# LISTE DES TÂCHES:
(A) Reproduisez le passage de l'extrait allant de « Dans sa rédaction » à « l'effet d'une loi. ».
(B) Réécrivez plus brièvement le paragraphe de l'extrait qui commence par « Dans sa rédaction actuelle », en conservant ses informations essentielles.

# EXTRAIT:
--------
Article (CONSEIL CONSTITUTIONNEL Observations du Gouvernement en réponse à la saisine du Conseil constitutionnel en date du 1er avril 1996 par soixante et un sénateurs)
I. - Sur l'article 47
Cet article complète l'article 7 de la loi no 86-793 du 2 juillet 1986 autorisant le Gouvernement à prendre diverses mesures d'ordre économique et social, de façon que la privatisation d'entreprises publiques de premier rang de petite taille puisse être autorisée par voie réglementaire.
Dans sa rédaction actuelle, le I de cet article 7 réserve au législateur l'approbation du transfert au secteur privé de la propriété des entreprises dont l'Etat détient directement plus de la moitié du capital social et de celles qui sont entrées dans le secteur public par l'effet d'une loi.
--------
# DONNÉES FOURNIES:
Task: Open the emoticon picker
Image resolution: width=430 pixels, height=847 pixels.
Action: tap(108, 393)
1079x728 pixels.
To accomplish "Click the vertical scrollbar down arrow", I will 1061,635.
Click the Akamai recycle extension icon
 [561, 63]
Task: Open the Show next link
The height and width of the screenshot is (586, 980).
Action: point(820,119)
--------
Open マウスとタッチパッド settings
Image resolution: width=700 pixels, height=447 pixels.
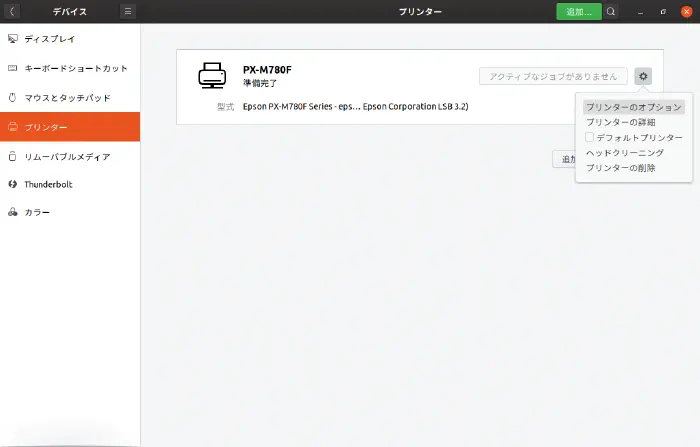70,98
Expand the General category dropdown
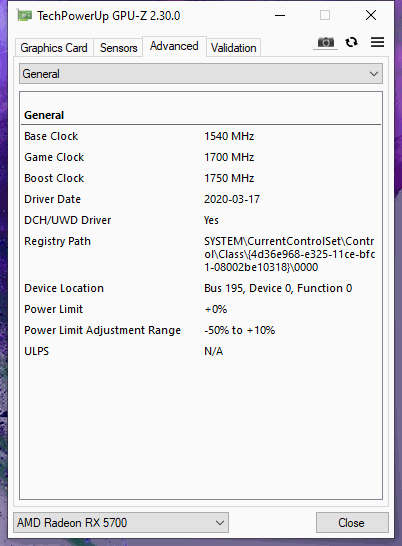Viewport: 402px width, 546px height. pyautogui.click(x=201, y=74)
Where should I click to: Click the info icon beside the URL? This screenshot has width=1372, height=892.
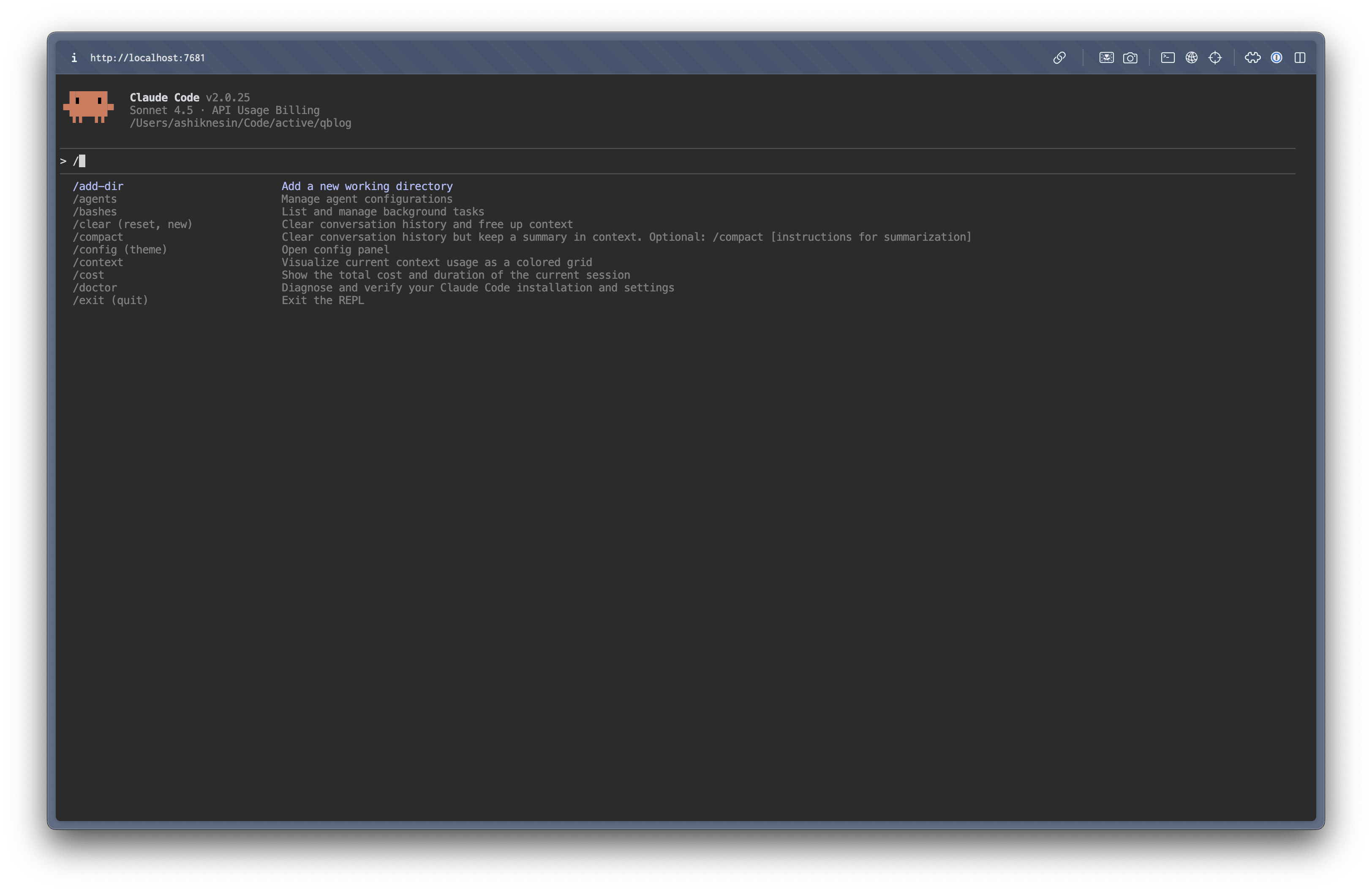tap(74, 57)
--------
# ENSEMBLE DES RÉPONSES:
(A)
Dans sa rédaction actuelle, le I de cet article 7 réserve au législateur l'approbation du transfert au secteur privé de la propriété des entreprises dont l'Etat détient directement plus de la moitié du capital social et de celles qui sont entrées dans le secteur public par l'effet d'une loi.

(B) Le I de l'article 7 réserve aujourd'hui au législateur l'approbation du transfert au secteur privé des entreprises dont l'État détient directement plus de la moitié du capital social, ainsi que de celles entrées dans le secteur public par l'effet d'une loi.